At birth head circumference was not significantly different to the reference group for both genders. This changed after 2 years of age. MPS III patients had a significant larger HC at age 2 and 4 years of age. Two year old boys had a HC comparable to a 5 year old healthy male (mean male patient at 2 years: 51.7 cm, SD 1.52, p < 0.000, mean reference group 49.3 cm), girls of age 2 had a HC similar to a 4.5 year old healthy female (mean female patient at 2 years: 50.4 cm, SD 1.22, p < 0.000, mean reference group 47.9 cm).
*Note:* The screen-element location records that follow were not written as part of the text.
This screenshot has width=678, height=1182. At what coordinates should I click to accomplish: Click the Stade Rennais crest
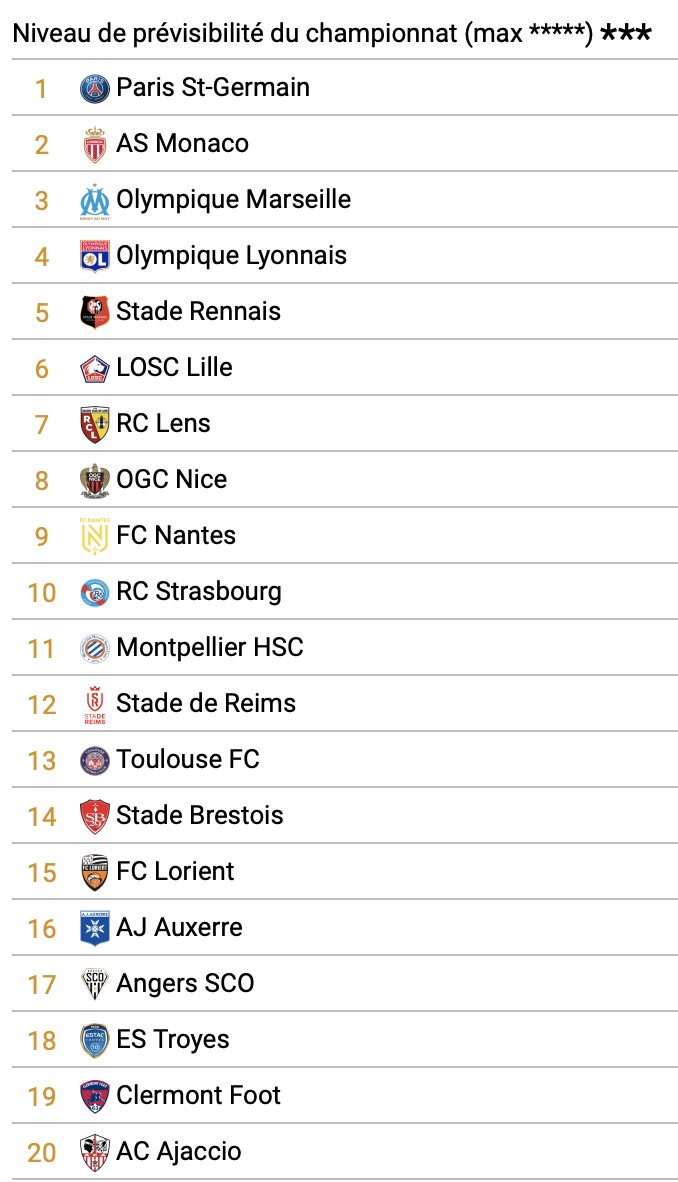point(94,312)
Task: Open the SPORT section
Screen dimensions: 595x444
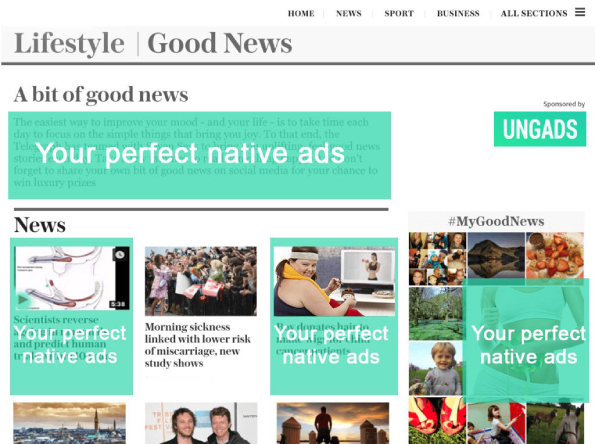Action: tap(399, 13)
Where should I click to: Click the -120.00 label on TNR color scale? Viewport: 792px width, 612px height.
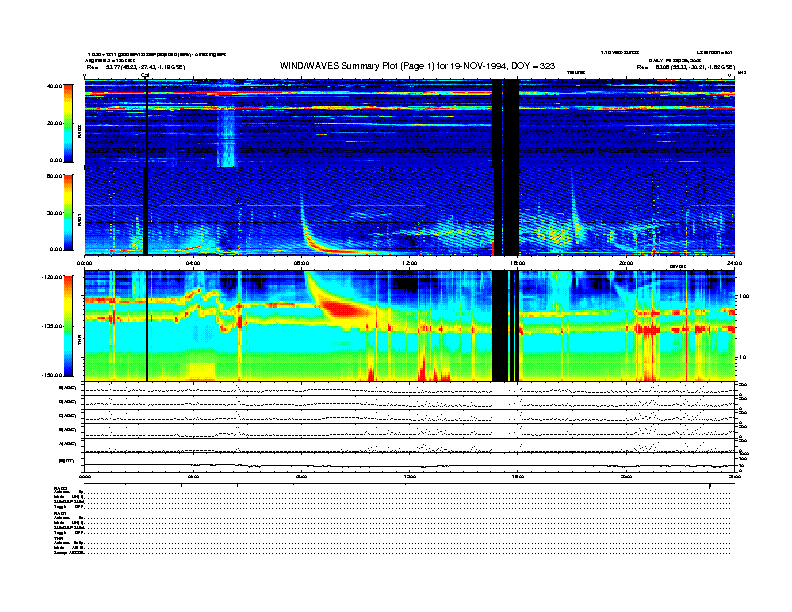tap(50, 277)
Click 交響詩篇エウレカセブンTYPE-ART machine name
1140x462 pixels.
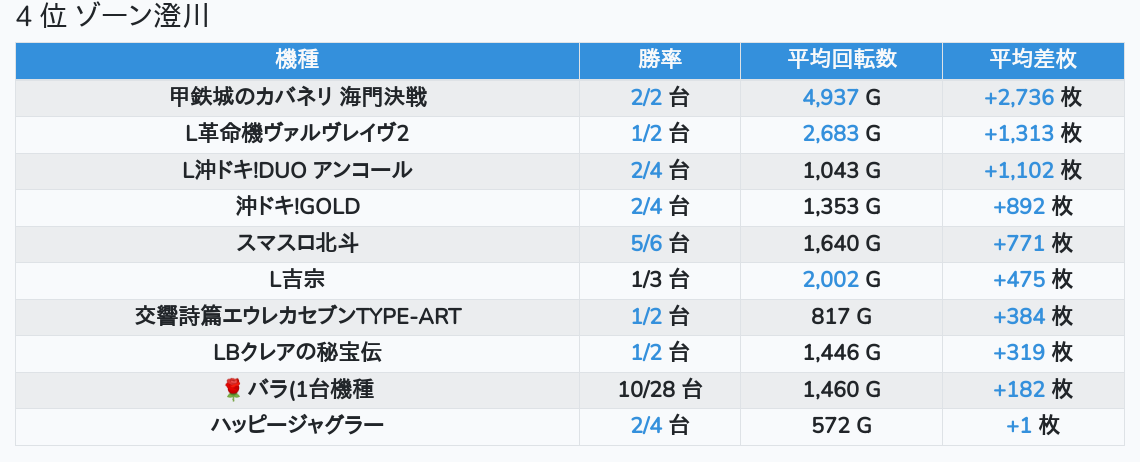[298, 316]

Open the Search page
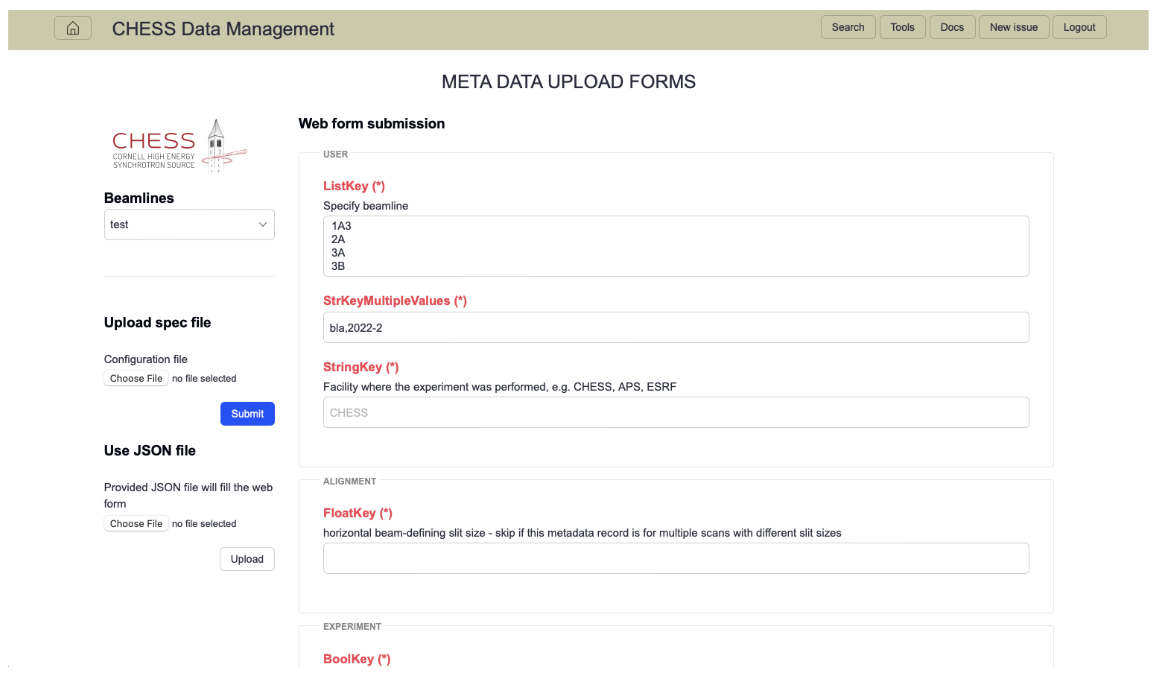[x=847, y=28]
At 4 years of age the HC was still significantly larger compared to healthy controls (male: mean 53.7 cm, SD 1.6, p < 0.000, mean reference group 51 cm; female: mean 52.4 cm, SD 1.41, p < 0.000, mean reference group 49.9 cm). Adult male patients had a HC in mean of 57.9 cm (SD 1.44), females in mean of 58.6 cm (SD 1.25) (Fig. 5 and Additional file 4: Figure RD4). Due to the small sample size we were not able to calculate significances for fully grown patients.

Genetic data were available from 69 MPS IIIA patients. In 3 male and 7 female patients the p.Ser298Pro mutation was identified on one allele. There was no significant difference in growth between male and female patients with p.Ser298Pro. In comparison to MPS IIIA patients with other genetic mutations these patients were slightly smaller at birth (mean 51 cm, SD 2.58 versus 51.8 cm, SD 2.93) and significantly smaller (mean 86.4 cm, SD 4.9, p = 0.022 versus 90.4 cm, SD 3.99) at 2 years of age. Two years later they were still shorter in relation to other MPS IIIA patients. The final length of patients with the p.Ser298Pro mutation was higher than in patients without this mutation (mean 166.2 cm, SD 10.4 versus mean 156.8 cm, SD 12.5). MPS IIIA patients with the p.Ser298Pro mutation were slightly lighter at birth (mean 3.3 kg, SD 0.36 versus 3.5 kg, SD 0.57) compared to MPS IIIA patients with other mutations. At age 2 und 4 they were significantly lighter (age 2: mean 12.4 kg, SD 2.07, p = 0.001 versus other mutations: 14.8 kg, SD 1.55; age 4: mean 17.3 kg, SD 2.76, p = 0.022 versus other mutations 20.2 kg, SD 2.51). Fully grown patients with the p.Ser298Pro mutation were significantly heavier (mean 59.9 kg, SD 11.12, p = 0.031 versus mean 47.7 kg, SD 7.69). Head circumference was slightly decreased from birth up to age 4, but not significantly different to patients without the mutation. We had no data for HC in mature patients carrying the p.Ser298Pro mutation.